While her friends were experiencing major changes, Rodriguez felt out of the loop. “Girls were talking about their periods and I had no idea what they were talking about,” she shares, “I had no idea what it was, and they’re all talking about how they feel certain things and I’m like, ‘I don’t feel anything yet.’”
So what does a kid do when she wants to fit in? She lies. “I think I lied probably a few times. I was like, ‘Oh yeah, I get it too.’ I’m sure I totally lied. Like, ‘Yeah, yeah, yeah, I bleed too.”
Can you blame her? Rodriguez felt like she “wasn’t a woman.”
The actress impatiently waited for Aunt Flo to arrive. “I looked for it always.” Then, one summer in Puerto Rico, when she was 15, she thought the day had finally come. “I was on a horse and I bled a little bit. And I was like, ‘I got it!’ And my mom was like, ‘No you didn’t.

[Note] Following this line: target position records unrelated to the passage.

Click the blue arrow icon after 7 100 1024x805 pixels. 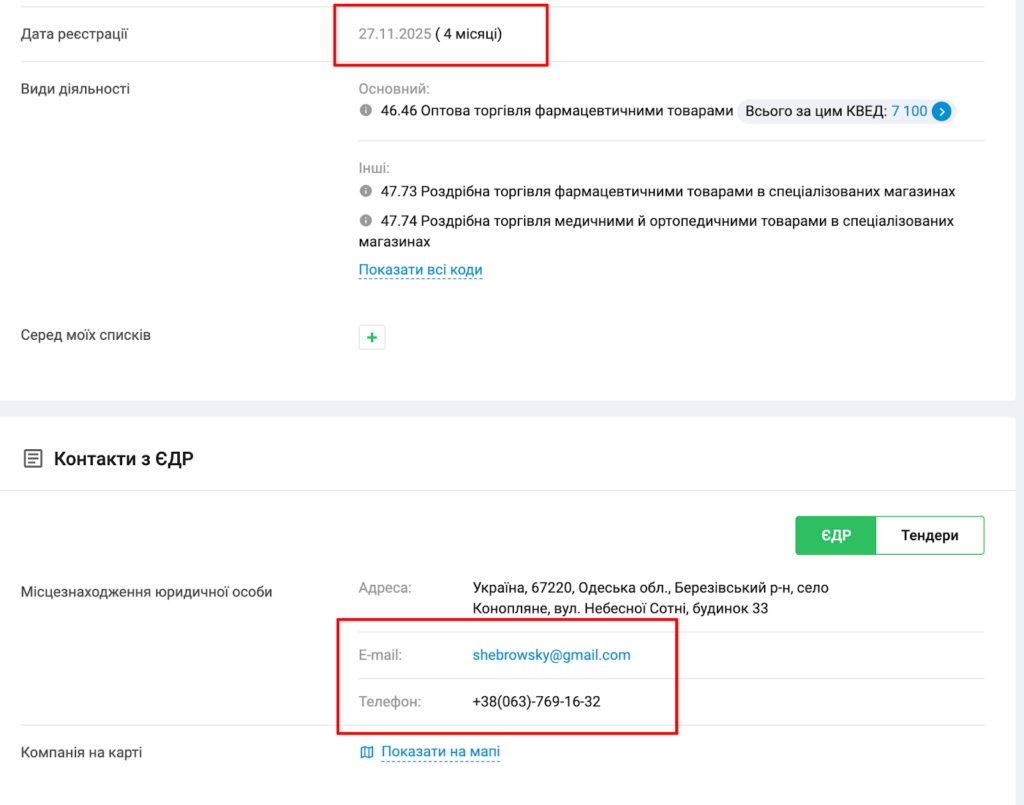click(941, 112)
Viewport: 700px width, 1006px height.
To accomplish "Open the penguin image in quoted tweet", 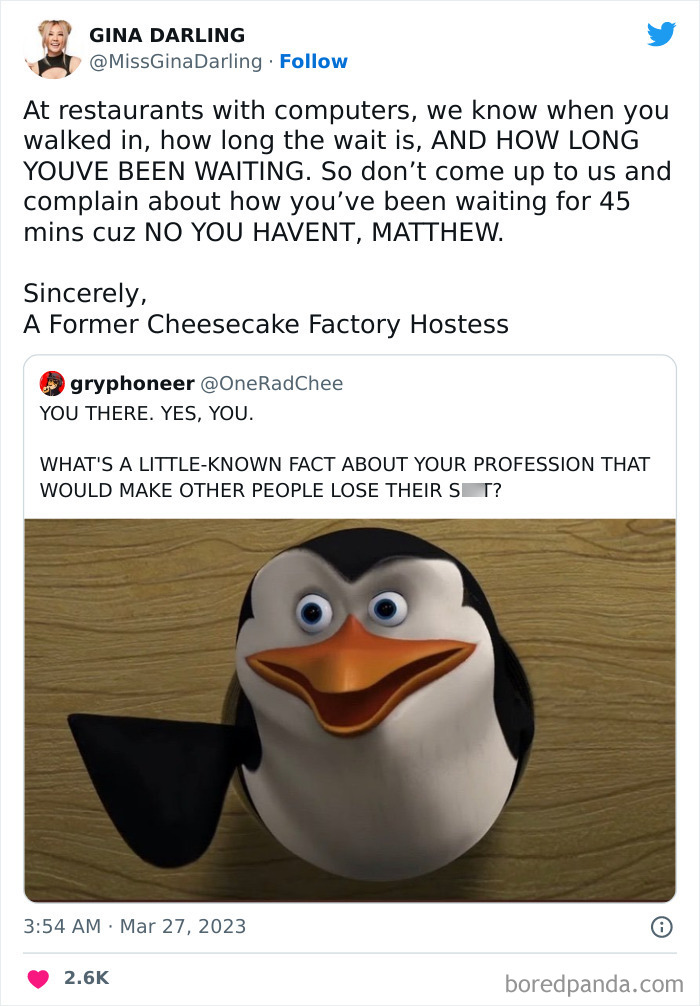I will 350,710.
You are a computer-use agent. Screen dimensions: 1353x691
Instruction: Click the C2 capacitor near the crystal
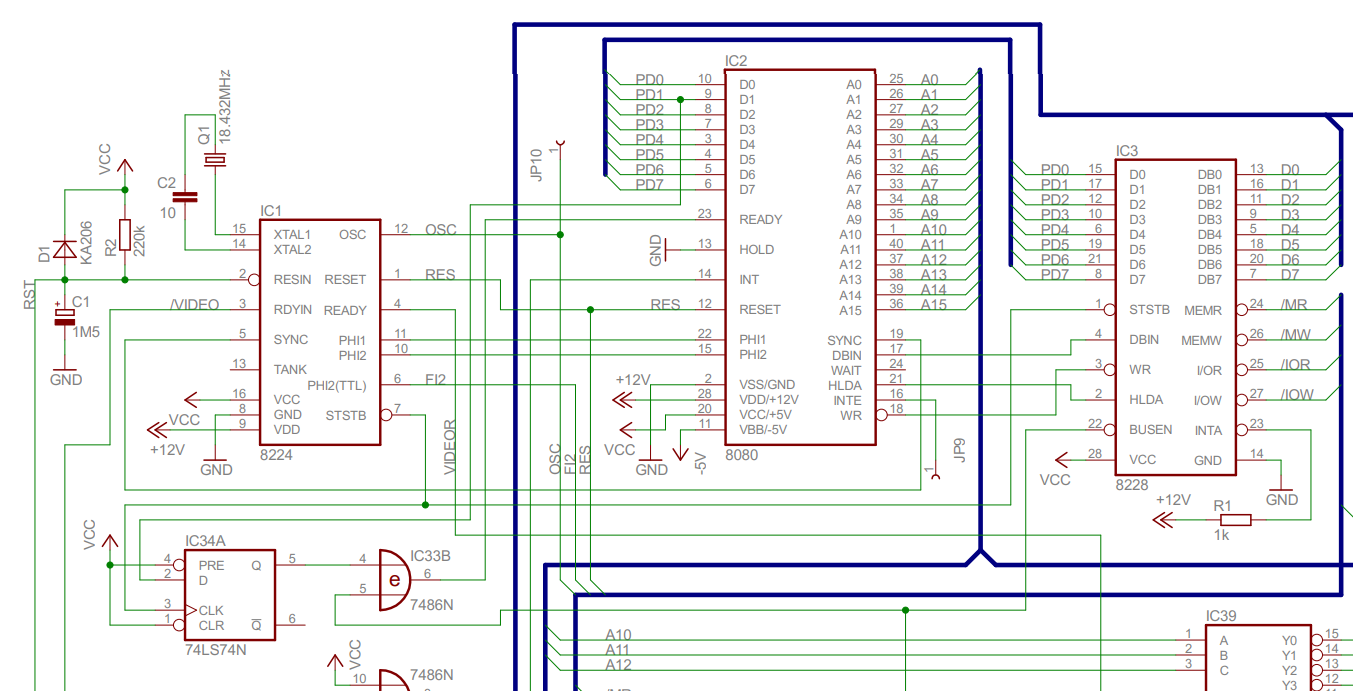pyautogui.click(x=185, y=197)
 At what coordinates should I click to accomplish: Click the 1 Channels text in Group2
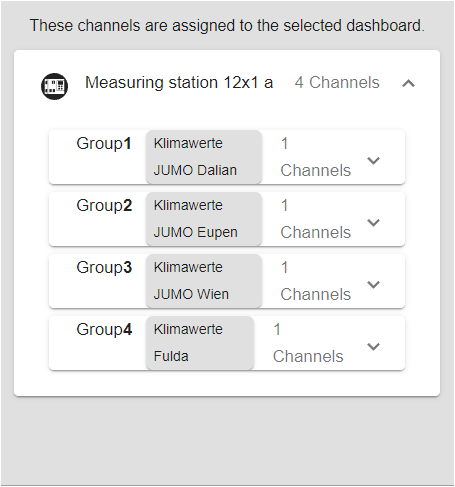pyautogui.click(x=316, y=219)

You just bled.’ … It busted my hymen probably. I lost my virginity on a horse,” she recalled laughing. “But I thought it was my period, and I was like the happiest person alive. I’m finally a part of it! Nope, you’re not. Just wait forever, Gina.”
Of course, when she finally did get her period, it was at a completely inconvenient time. “I remember I had gone to school, and they sent me home. I went to a Catholic school and they knew I got my period and they sent me home.” Her mom couldn’t pick her up, so her dad did. “I had to tell my father, ‘Hey, I got my period’ and that I needed things, and he was like, ‘So what do we get you?’ And I was like, ‘I don’t know! What do we get me?!”
While the exchange was understandably uncomfortable, her father wasn’t completely clueless. “He was like, ‘It’s fine, your sisters do this, your mother does this. I know.” “This” meaning, menstruate.
Unfortunately, for many young women, that’s not how the conversation goes. According to the Always Confidence & Puberty Survey, nearly one in five American girls has either left school early or missed school entirely because she did not have access to period products. Rodriguez, who credits her education for getting her “out of the hood,” is determined to change that statistic.
“I can’t imagine if we didn’t have period products. If my father was like, ‘Deal, I don’t have anything for you. I don’t have any money to buy you anything.’ That’s atrocious,” she says. “And I grew up poor, and even with the little means that we had, I can’t even fathom not having access to period products. So my heart breaks just instantly for those girls that are lacking access to period products.”
In working with Always, Rodriguez’s goal is to not only make sure girls have access to period supplies (Always is donating 15 million period products to girls in the U.S. this school year) but also normalize the conversation surrounding menstruation. She wants young women to have pride in their period. “Girls should not be like, ‘Ew, it’s gross that you’re bleeding,’” she says. “That’s your superpower. Look at that. You can create life.”